Text block:
____________

Representative TEM images (A,B,C) and dynamic light scanning (DLS) size distribution (D,E,F) of SEI-10, SMG-10, and SMG-30.

Figure 2

Cell uptake of different IONPs in RAW264.7 macrophage cells and SKOV-3 cells. (A) Prussian blue staining of iron in RAW264.7 cells and SKOV-3 cells after incubation with SEI-10, SMG-10, and SMG-30 at a concentration of 200 μg/mL for 4 h, respectively. Magnification, 20×. ICP-MS measurement of iron concentrations in RAW264.7 cells after incubation with IONPs at different concentrations for 1 h (B) or at a concentration of 100 μg/mL for different period of time (C).

Figure 3

TEM images of RAW264.7 macrophages (A) and SKOV-3 cells (B) after 2-h exposure of different IONPs at the concentration of 100 µg/mL.

Figure 4

The in vitro cytotoxicity of different IONPs. The cell viability of RAW264.7 macrophages (A) and SKOV-3 cells (B) after 48-h treatment of IONPs with different concentrations were measured by MTS assay. (C) Representative fluorescent microscopic images showing the cell death mode induced by various IONPs in SKOV-3 cells. The cells were treated with SEI-10 (5 µg/mL), SMG-10 (400 µg/mL), or SMG-30 (400 µg/mL) for 16 h, and then stained with Hoechst 33342 (blue) and PI (red).

Figure 5

The LDH toxicities and hemolytic activities of different IONPs. (A) LDH release in SKOV-3 cells incubated with different concentrations of IONPs for 4 h. (B) In vitro red blood cells (RBCs) lysis. IONPs were incubated with mouse erythrocyte suspension for 4 h at 37 °C. RBCs lysis was determined spectrophotometrically (Absorbance 540 nm) based on hemoglobin level. PBS was used as negative control, and Triton-100 was used as positive control. Data represent mean ± SEM (n = 3).

____________

Stored records:
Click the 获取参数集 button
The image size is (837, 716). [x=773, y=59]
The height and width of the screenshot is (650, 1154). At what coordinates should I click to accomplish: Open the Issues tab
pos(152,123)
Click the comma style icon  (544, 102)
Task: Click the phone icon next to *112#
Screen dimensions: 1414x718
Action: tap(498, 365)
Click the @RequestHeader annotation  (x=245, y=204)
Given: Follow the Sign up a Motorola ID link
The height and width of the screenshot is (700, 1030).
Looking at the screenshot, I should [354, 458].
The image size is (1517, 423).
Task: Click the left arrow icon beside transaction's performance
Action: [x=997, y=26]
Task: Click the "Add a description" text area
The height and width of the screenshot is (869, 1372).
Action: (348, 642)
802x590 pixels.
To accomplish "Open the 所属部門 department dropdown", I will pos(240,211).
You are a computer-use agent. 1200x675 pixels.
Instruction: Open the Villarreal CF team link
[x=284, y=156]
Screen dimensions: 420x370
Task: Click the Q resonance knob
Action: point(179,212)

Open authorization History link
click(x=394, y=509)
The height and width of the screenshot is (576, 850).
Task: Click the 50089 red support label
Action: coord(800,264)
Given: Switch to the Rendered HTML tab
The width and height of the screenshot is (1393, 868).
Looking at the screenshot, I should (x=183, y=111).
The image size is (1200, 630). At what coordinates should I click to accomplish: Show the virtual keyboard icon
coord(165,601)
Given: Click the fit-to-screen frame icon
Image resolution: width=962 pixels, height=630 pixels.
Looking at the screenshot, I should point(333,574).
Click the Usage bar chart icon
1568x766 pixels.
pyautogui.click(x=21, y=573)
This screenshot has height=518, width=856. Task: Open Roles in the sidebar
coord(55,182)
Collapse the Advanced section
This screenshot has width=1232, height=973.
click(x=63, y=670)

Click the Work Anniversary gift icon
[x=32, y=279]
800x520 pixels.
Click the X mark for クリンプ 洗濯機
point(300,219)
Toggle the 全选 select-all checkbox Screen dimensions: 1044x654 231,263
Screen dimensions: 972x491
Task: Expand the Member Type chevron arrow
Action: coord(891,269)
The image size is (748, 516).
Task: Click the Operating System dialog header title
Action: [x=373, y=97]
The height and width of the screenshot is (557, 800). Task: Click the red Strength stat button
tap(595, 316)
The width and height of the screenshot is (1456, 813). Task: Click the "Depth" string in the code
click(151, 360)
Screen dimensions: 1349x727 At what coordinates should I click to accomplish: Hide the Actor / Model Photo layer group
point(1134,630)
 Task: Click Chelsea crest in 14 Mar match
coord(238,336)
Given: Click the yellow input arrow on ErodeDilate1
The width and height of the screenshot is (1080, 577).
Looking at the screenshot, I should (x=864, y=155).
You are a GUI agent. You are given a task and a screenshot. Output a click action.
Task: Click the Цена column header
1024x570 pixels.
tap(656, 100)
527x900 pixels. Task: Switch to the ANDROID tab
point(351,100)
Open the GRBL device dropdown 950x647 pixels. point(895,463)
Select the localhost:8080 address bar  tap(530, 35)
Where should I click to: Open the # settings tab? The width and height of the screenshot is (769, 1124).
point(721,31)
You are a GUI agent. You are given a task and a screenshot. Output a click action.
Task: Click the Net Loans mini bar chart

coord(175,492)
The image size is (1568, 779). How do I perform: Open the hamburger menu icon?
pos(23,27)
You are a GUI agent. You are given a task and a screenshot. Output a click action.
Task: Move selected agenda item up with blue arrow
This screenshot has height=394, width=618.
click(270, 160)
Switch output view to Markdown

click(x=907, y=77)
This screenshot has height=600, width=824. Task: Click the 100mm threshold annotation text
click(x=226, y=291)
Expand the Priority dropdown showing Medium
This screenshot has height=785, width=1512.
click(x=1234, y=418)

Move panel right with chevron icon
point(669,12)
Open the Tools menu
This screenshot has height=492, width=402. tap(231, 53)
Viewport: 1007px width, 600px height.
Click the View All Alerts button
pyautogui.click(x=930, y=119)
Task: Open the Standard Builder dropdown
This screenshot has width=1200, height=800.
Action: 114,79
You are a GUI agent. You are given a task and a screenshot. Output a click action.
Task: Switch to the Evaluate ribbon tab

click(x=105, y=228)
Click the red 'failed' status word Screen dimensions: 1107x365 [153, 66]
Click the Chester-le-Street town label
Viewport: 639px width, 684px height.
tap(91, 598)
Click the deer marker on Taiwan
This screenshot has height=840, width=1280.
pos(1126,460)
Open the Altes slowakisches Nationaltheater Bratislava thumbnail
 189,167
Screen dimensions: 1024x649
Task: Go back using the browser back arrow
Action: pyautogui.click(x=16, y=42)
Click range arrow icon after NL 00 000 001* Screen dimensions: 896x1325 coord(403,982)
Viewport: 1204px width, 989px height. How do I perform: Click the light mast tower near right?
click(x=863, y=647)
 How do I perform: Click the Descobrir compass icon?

____________

Problems to work on:
(1) List the designations of the iron oxide nanoparticle types that the figure captions compare.
(2) From the figure captions, extract the passage between "Representative TEM images" and "concentration of 100 µg/mL.", inclusive.

Responses per task:
(1) SEI-10, SMG-10, SMG-30

(2)
Representative TEM images (A,B,C) and dynamic light scanning (DLS) size distribution (D,E,F) of SEI-10, SMG-10, and SMG-30.

Figure 2

Cell uptake of different IONPs in RAW264.7 macrophage cells and SKOV-3 cells. (A) Prussian blue staining of iron in RAW264.7 cells and SKOV-3 cells after incubation with SEI-10, SMG-10, and SMG-30 at a concentration of 200 μg/mL for 4 h, respectively. Magnification, 20×. ICP-MS measurement of iron concentrations in RAW264.7 cells after incubation with IONPs at different concentrations for 1 h (B) or at a concentration of 100 μg/mL for different period of time (C).

Figure 3

TEM images of RAW264.7 macrophages (A) and SKOV-3 cells (B) after 2-h exposure of different IONPs at the concentration of 100 µg/mL.